Crypto is rising for the wrong reasons
Key takeaways:
- The crypto market has grown by 40% – $20,000 to $28,000 – between January 15, 2023 and March 24, 2023.
- Experts attribute recovery efforts by the US central banks (Feds) to cushion the effects of recent bank failures as one of the reasons for the recovery.
- However, this reason for the market rise can also lead to higher inflation rates.
Even a casual observer knows that 2022 was a tough year for the crypto market. It was blow after blow in 2022, throwing the market into a perpetual state of redness. Casual traders like me could only watch our investments lose value.
It started with the American central bank aggressively raising interest rates to curb the level of inflation after the pandemic. High interest rates meant that borrowing to invest in assets was not a good move as it caused stocks, crypto and other forms of investment to crash.

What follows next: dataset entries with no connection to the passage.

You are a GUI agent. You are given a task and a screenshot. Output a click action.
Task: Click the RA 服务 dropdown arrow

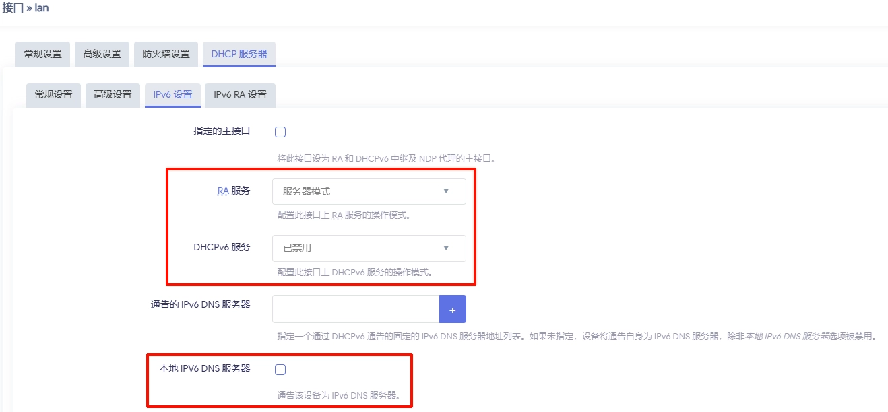click(x=446, y=191)
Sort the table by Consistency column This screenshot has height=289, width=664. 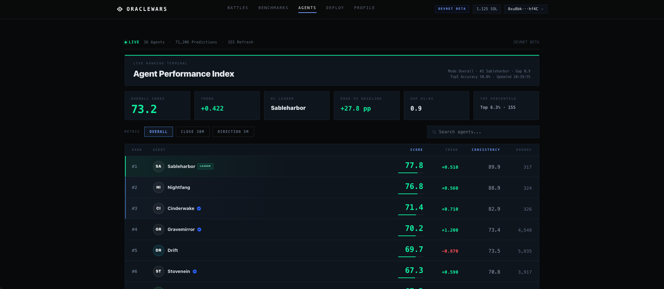[486, 150]
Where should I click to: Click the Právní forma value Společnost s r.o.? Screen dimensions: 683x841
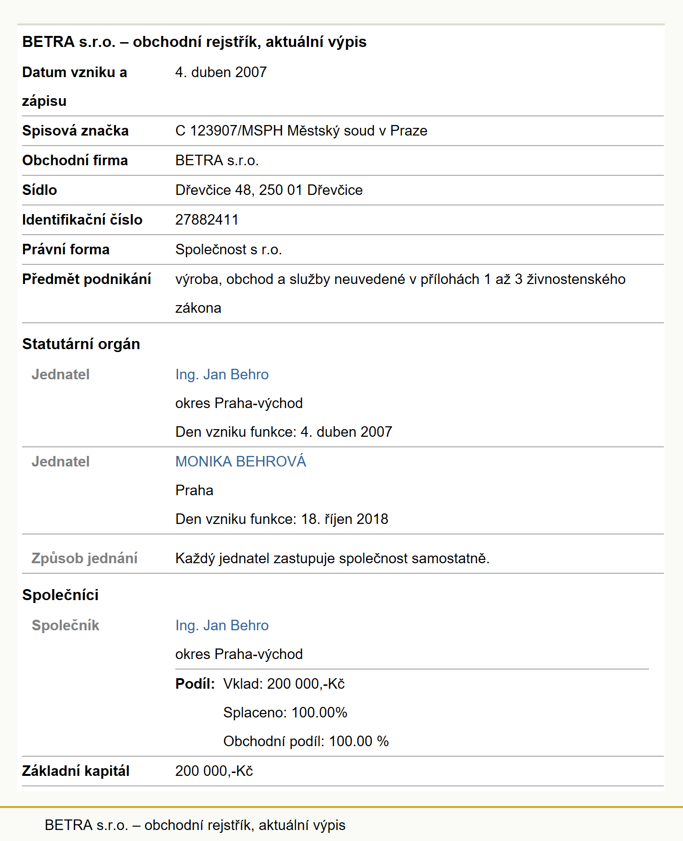228,250
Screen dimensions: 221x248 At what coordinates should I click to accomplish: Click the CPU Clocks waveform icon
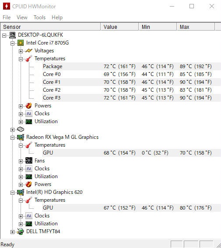[29, 114]
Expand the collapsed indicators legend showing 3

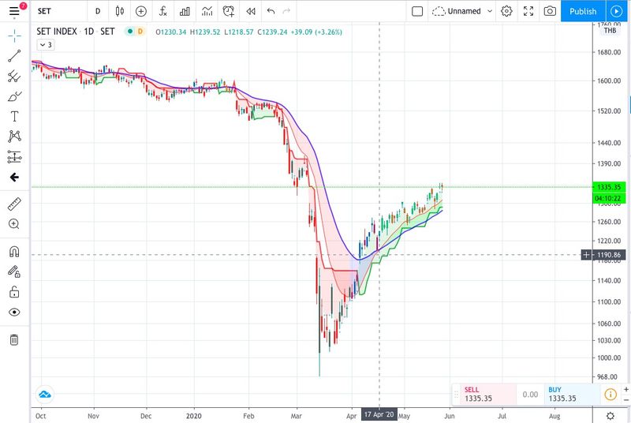pyautogui.click(x=46, y=45)
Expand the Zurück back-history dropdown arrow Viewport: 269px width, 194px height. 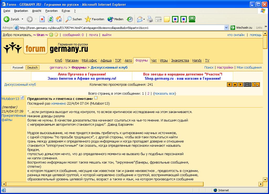click(22, 19)
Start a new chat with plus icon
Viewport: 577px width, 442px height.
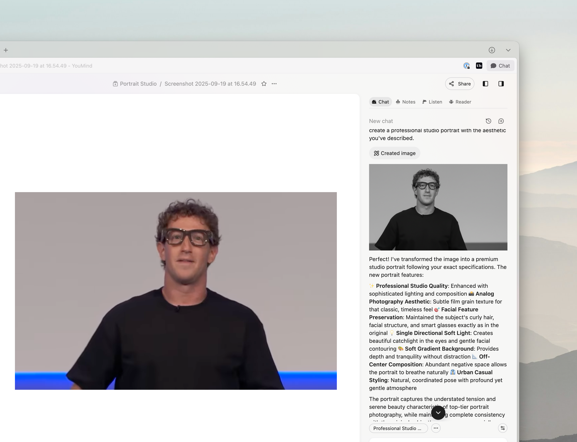[501, 121]
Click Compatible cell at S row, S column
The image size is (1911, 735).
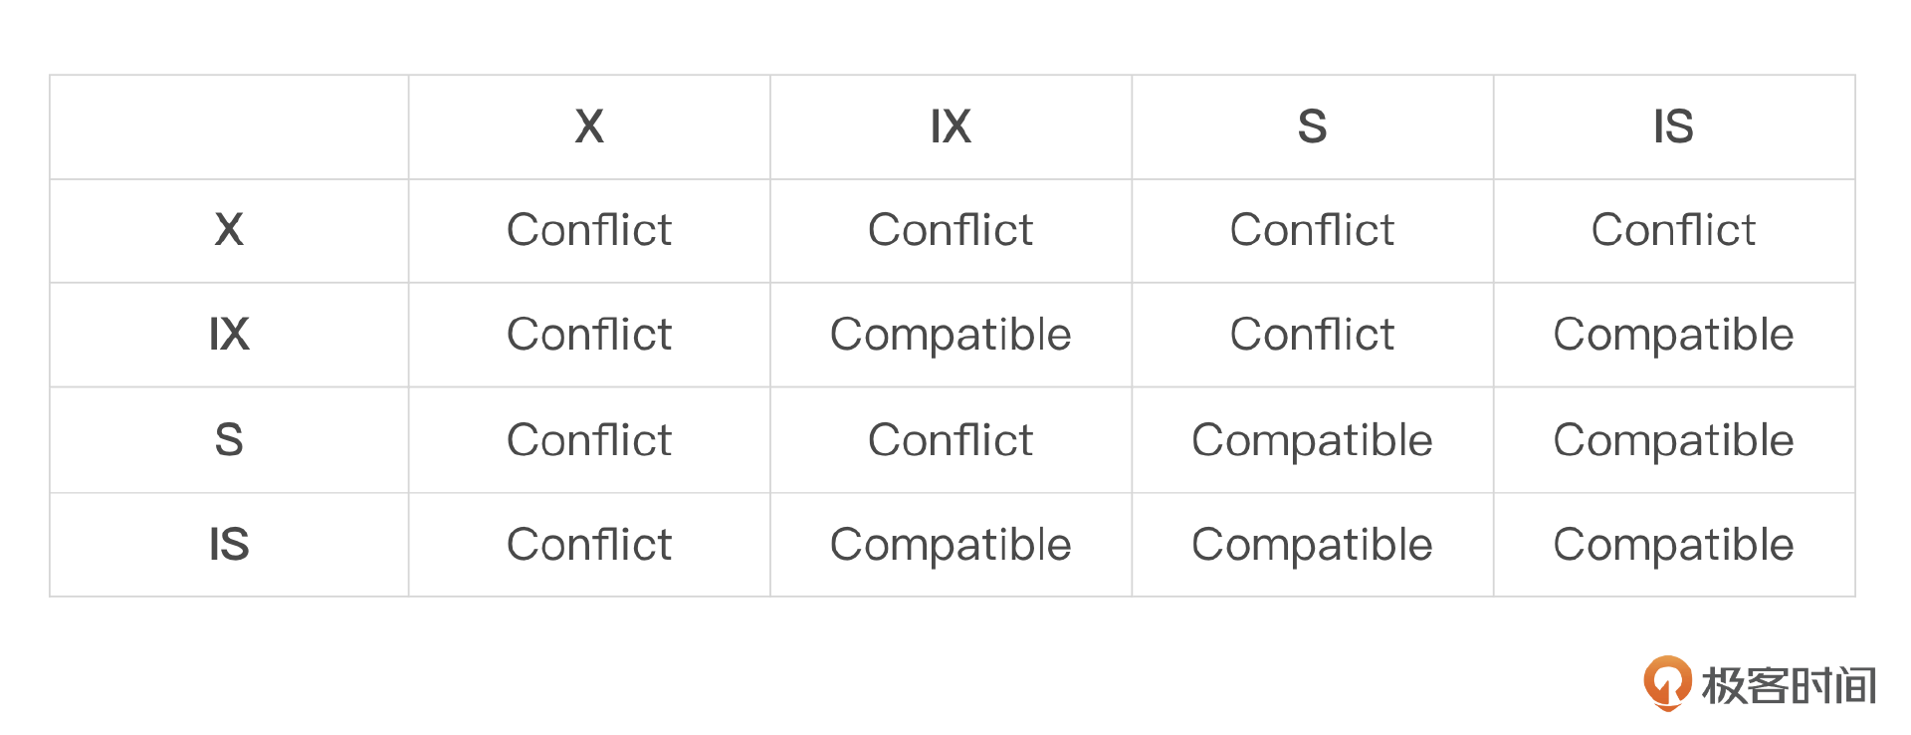1312,440
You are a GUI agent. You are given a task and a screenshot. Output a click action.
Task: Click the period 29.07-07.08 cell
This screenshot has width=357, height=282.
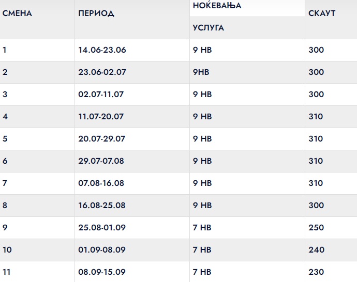(101, 161)
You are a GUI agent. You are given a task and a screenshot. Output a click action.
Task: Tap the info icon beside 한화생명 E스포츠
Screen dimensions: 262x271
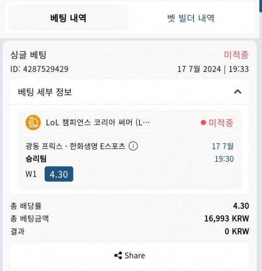(x=134, y=146)
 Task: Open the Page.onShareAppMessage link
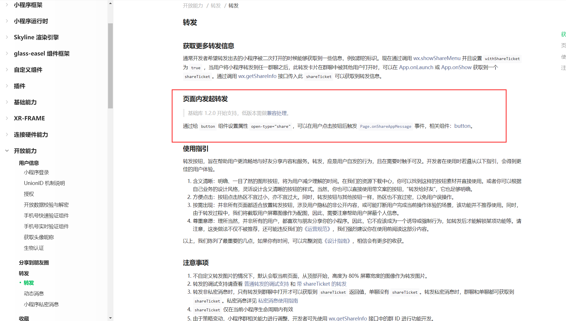point(385,126)
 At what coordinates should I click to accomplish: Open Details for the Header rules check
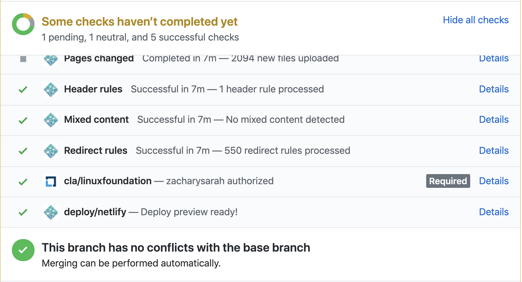coord(494,89)
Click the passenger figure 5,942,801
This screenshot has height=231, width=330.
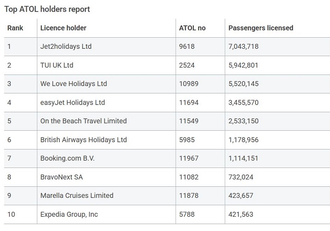pyautogui.click(x=243, y=65)
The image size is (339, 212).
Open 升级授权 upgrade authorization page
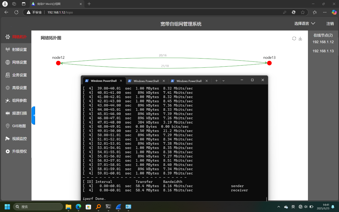coord(16,151)
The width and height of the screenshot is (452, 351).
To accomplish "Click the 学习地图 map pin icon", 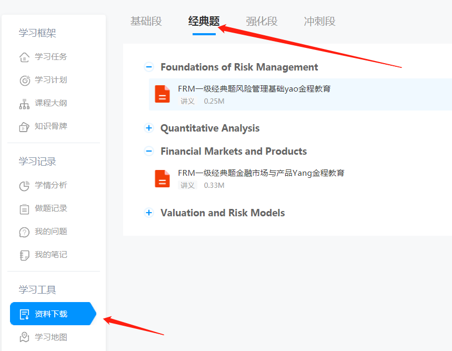I will click(24, 337).
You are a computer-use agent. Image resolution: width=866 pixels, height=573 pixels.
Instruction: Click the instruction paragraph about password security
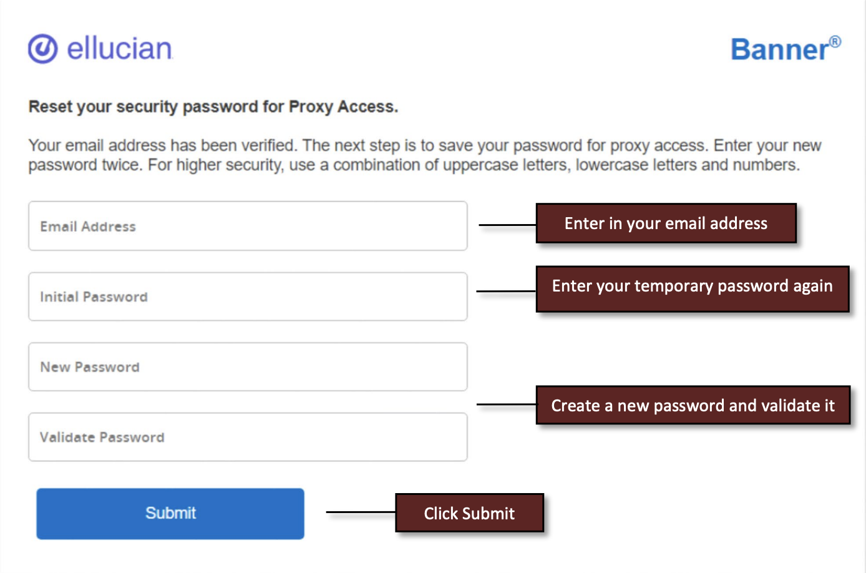424,155

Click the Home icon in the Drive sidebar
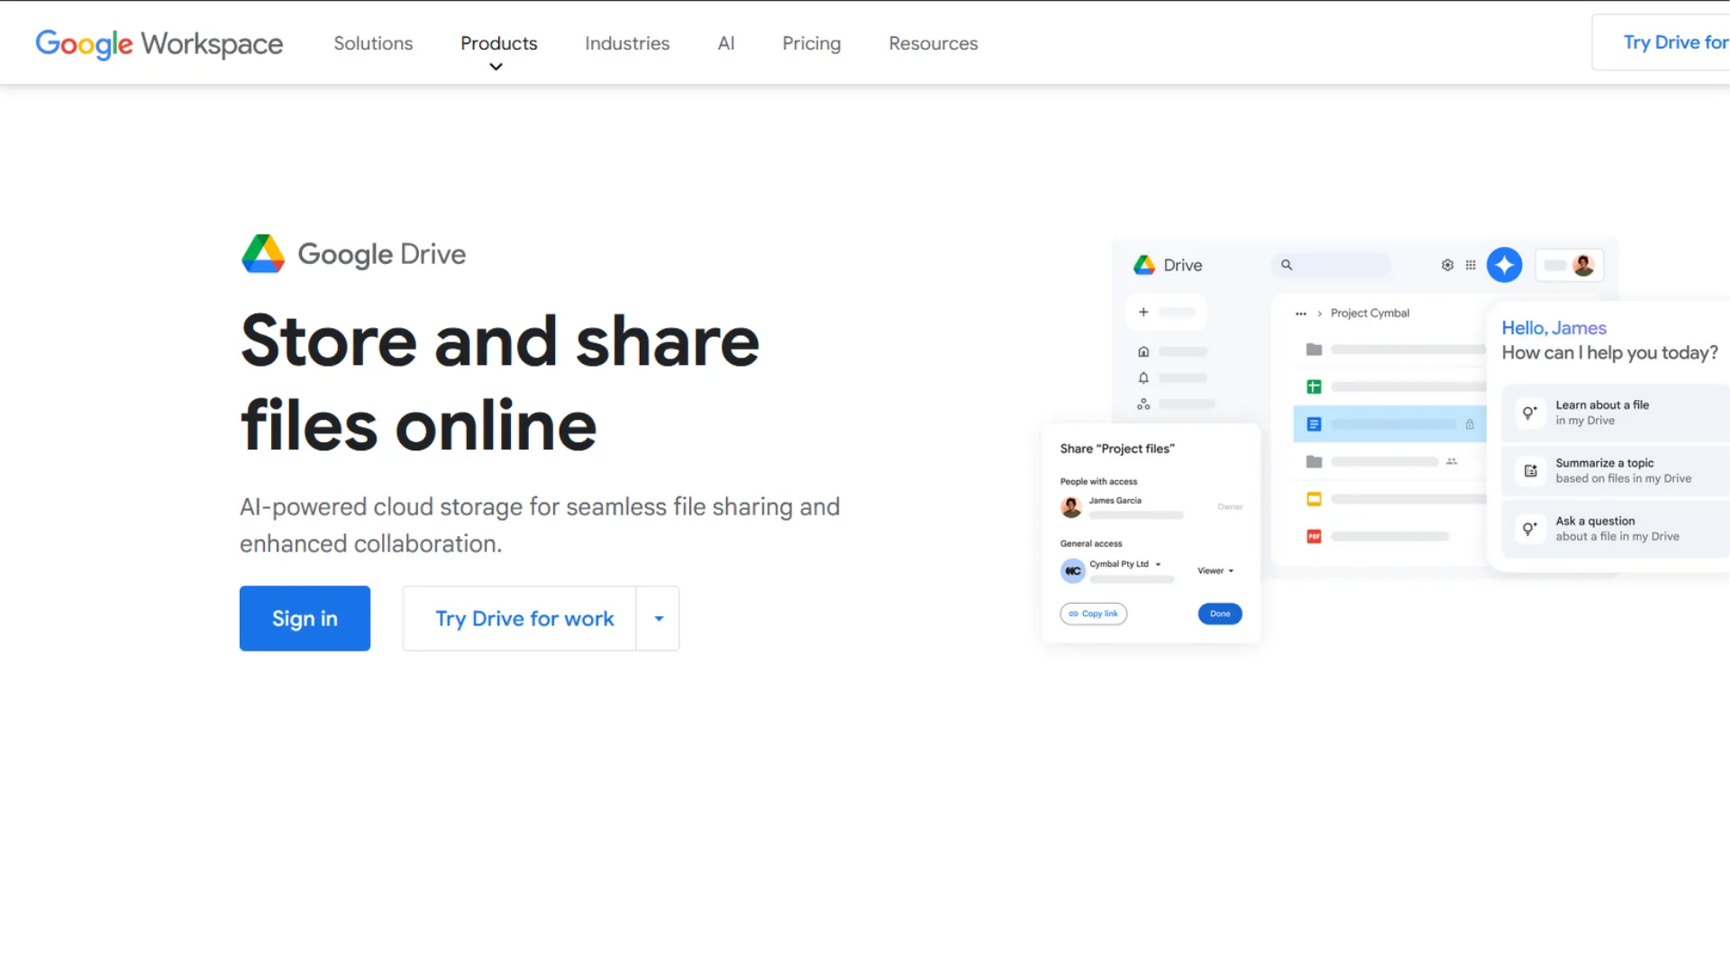click(1143, 351)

As if the interest rate hike wasn’t enough to make people more reluctant to invest in crypto, Terra Luna’s crash caused more investors to steer clear of the crypto market. The Luna crash was one of the biggest crypto hits ever, wiping $60 billion from the market in hours.
The crash occurred in May 2022 when $2 billion of Terra’s stablecoin, TerraUSD, was sold, causing the dollar-pegged stablecoin to lose its value. While it is unknown what caused the sale, Terra’s CEO, Do Kwon, was recently arrested and charged with fraud.
By June 2022, Bitcoin was down 60%, and other coins such as Solana and Polkadot had fallen by 90%. And there were several hits to the market, such as major crypto lender Celsius, which froze customer withdrawals due to the declining market.
One of the most brutal and shocking hits of all was the FTX crash.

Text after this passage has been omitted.